Dieser Eintrag stammt von Marie Pöhlandt (*1985)
aus Wolfenbüttel.
   Kriegsgefangenschaft

Norwegische Soldaten in deutscher Kriegsgefangenschaft
(Das Schicksal der Kvarstad-Schiffe)


Auf Grund der Arbeit meines Vaters als deutsch-norwegischer Dolmetscher war ein alter, norwegischer Mann bei uns zu Besuch, dessen Geschichte zusammen mit vielen anderen Norwegern folgende ist:

Als die Deutschen 1940 Norwegen besetzten, befanden sich 12 norwegische Handelsschiffe auf See, die dann nicht mehr einen Norwegischen Hafen anlaufen konnten, ohne von den Deutschen gefangen genommen zu werden. Deshalb legten sie in dem neutralen, schwedischen Hafen Göteborg an. Dort warteten sie zwei Jahre lang auf eine Fluchtmöglichkeit nach England.

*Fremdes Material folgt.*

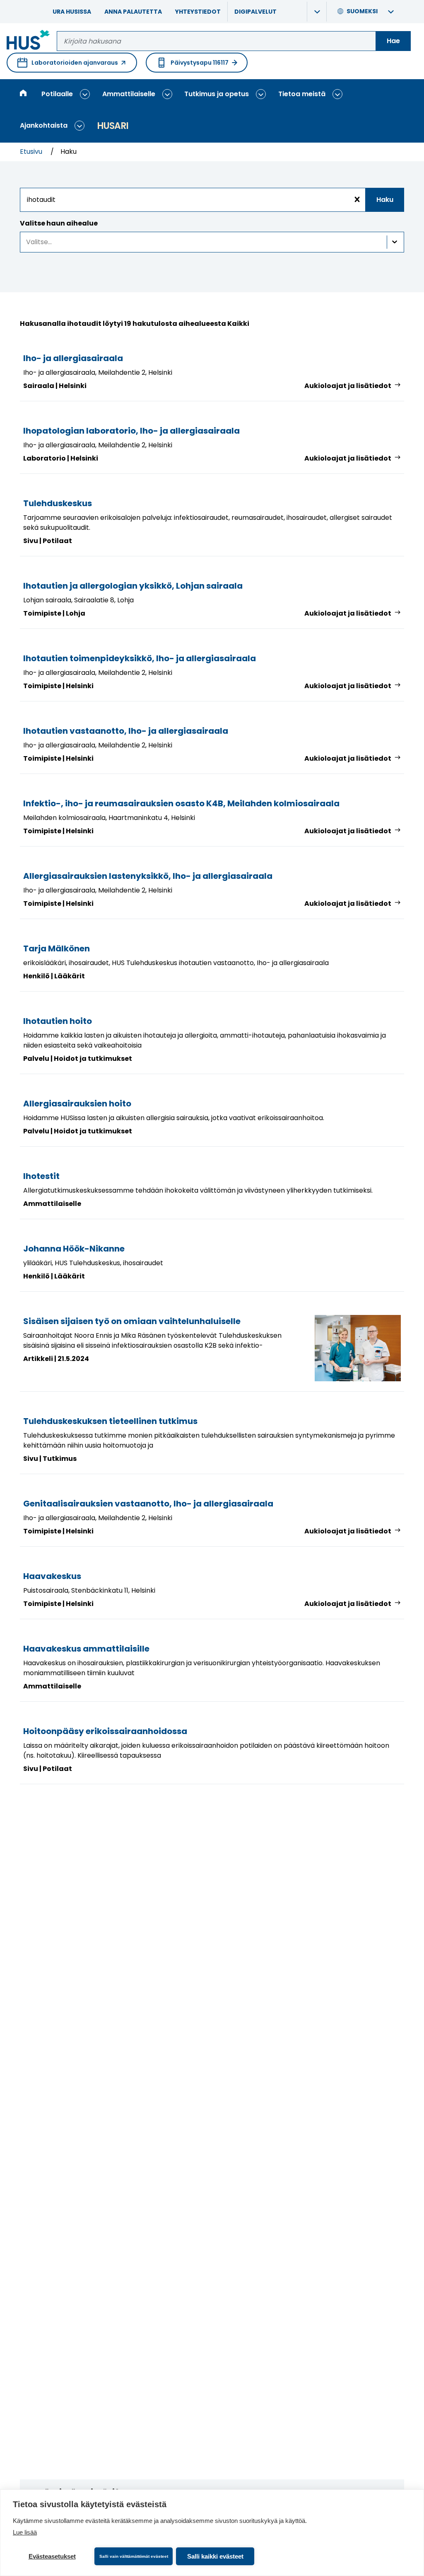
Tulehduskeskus (57, 503)
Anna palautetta (133, 11)
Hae (393, 41)
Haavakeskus (52, 1576)
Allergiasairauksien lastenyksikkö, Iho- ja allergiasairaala (147, 876)
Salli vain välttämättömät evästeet (133, 2556)
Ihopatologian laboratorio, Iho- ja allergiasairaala (131, 431)
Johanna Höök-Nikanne (74, 1248)
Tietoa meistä (301, 94)
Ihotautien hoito (57, 1021)
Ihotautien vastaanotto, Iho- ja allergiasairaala (125, 731)
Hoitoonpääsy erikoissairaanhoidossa (105, 1731)
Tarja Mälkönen (56, 948)
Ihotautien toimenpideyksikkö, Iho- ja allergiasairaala (139, 658)
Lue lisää (25, 2532)
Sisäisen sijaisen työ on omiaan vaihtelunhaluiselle (132, 1321)
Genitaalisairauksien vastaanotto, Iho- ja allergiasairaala (148, 1503)
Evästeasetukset (52, 2556)
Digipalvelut (255, 11)
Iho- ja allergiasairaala (73, 358)
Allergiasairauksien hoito (77, 1103)
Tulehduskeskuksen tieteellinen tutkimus (110, 1421)
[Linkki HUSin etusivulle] (28, 41)
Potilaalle (57, 94)
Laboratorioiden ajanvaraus (67, 65)
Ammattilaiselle (128, 94)
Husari (112, 125)
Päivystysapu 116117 (200, 62)
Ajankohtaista (43, 125)
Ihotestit (41, 1176)
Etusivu (32, 151)
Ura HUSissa (72, 11)
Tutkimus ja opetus (216, 94)
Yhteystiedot (198, 11)
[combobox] (212, 200)
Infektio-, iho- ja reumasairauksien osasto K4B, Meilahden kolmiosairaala (181, 803)
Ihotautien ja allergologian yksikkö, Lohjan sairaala (133, 586)
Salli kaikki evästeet (215, 2556)
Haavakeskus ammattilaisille (86, 1648)
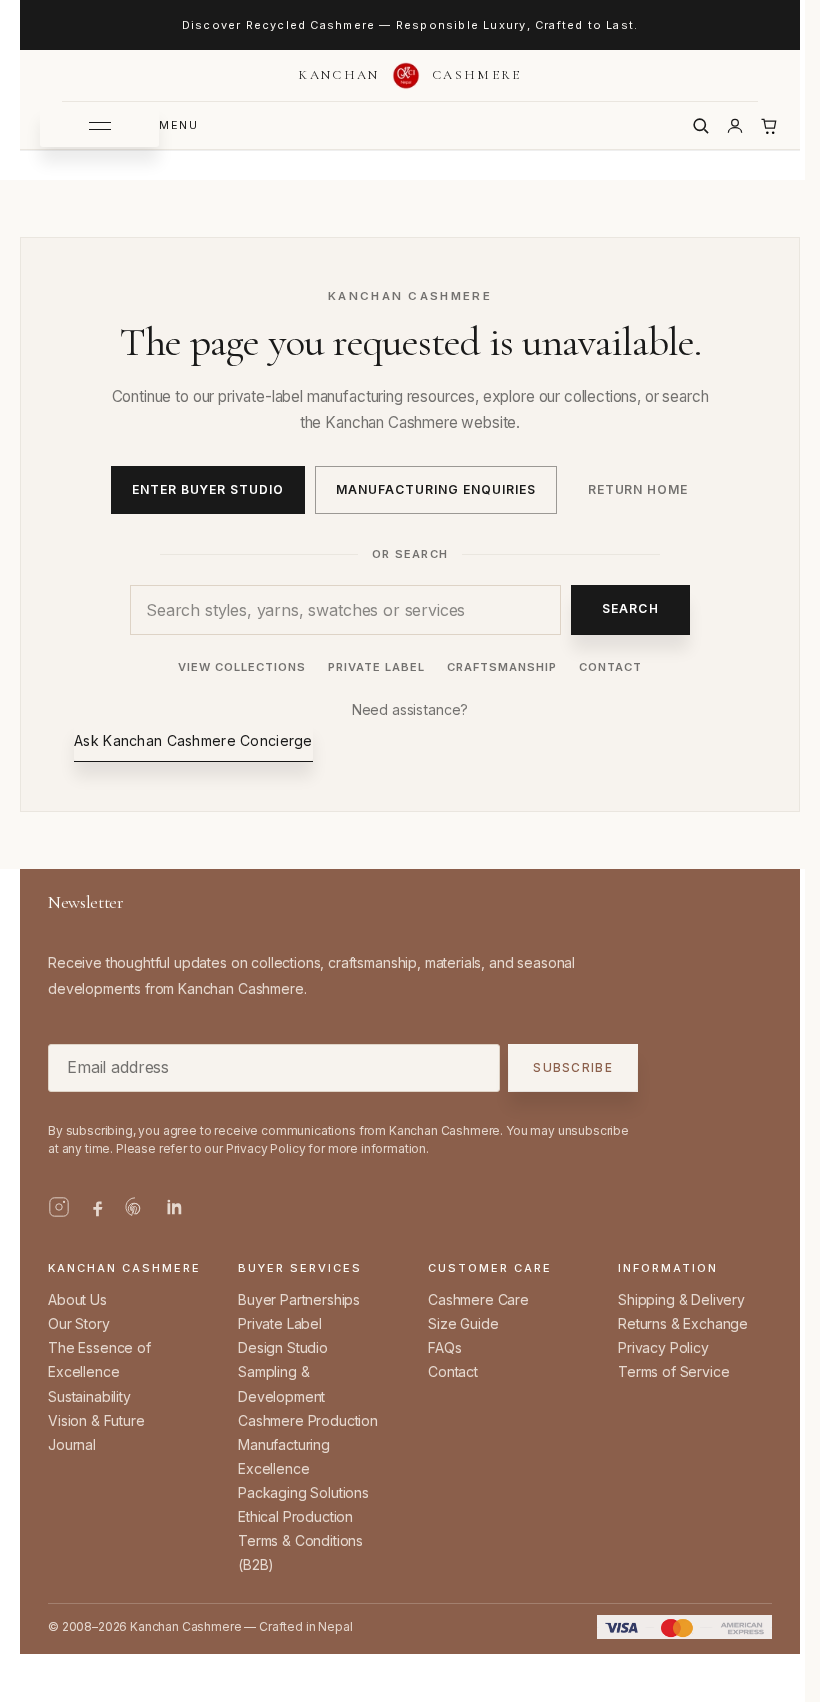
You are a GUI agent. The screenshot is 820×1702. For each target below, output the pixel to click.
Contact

Innerhalb dieser 2 Jahre kamen immer mehr norwegische Flüchtlinge an Bord der Schiffe. Am 1. April 1942 schließlich wagten die Schiffe den Fluchtversuch. Doch nur zwei von ihnen kamen nach England. Die anderen wurden entweder von den Deutschen zerbombt, versenkten sich selbst oder die Besatzung wurde festgenommen. Die Anzahl dieser Gefangenen betrug ca. 400 Personen. Diese wurden erst in die Nähe von Bremen in ein Gefangenenlager der Marine gebracht, wo sie gut behandelt wurden. Doch später bemächtigte sich die Gestapo der Gefangenen, und sie wurden in Rendsburg wegen deutschfeindlicher Handlungen angeklagt. Ohne Verteidiger und nach deutschem Strafrecht, obwohl sie Norweger waren, wurden sie zu fünf bis acht Jahren Haft verurteilt. Von da an waren sie "Nacht- und Nebelgefangene". Man gab ihnen anstatt des Namens eine Zahl, sie durften keinen Kontakt mehr nach Hause haben und niemand sollte wissen, ob sie noch lebten. Zuerst kamen sie im Sommer 1943 ins Zuchthaus nach Sonnenburg an der Oder, wo sie sehr schlecht behandelt wurden. 15 von ihnen kamen dann im Juli 1944 als Arbeitskräfte nach Wolfenbüttel. Zwei von diesen 15 starben während ihrer Zeit hier in Wolfenbüttel. Alle anderen kamen, als die Briten immer näher rückten, erst nach Magdeburg, dann nach Brandenburg, wo sie schließlich von den Russen befreit wurden.

50 Jahre später kommt einer dieser Menschen hierher nach Wolfenbüttel zurück und geht sogar in die Zelle, in der er damals als Häftling gesessen hat.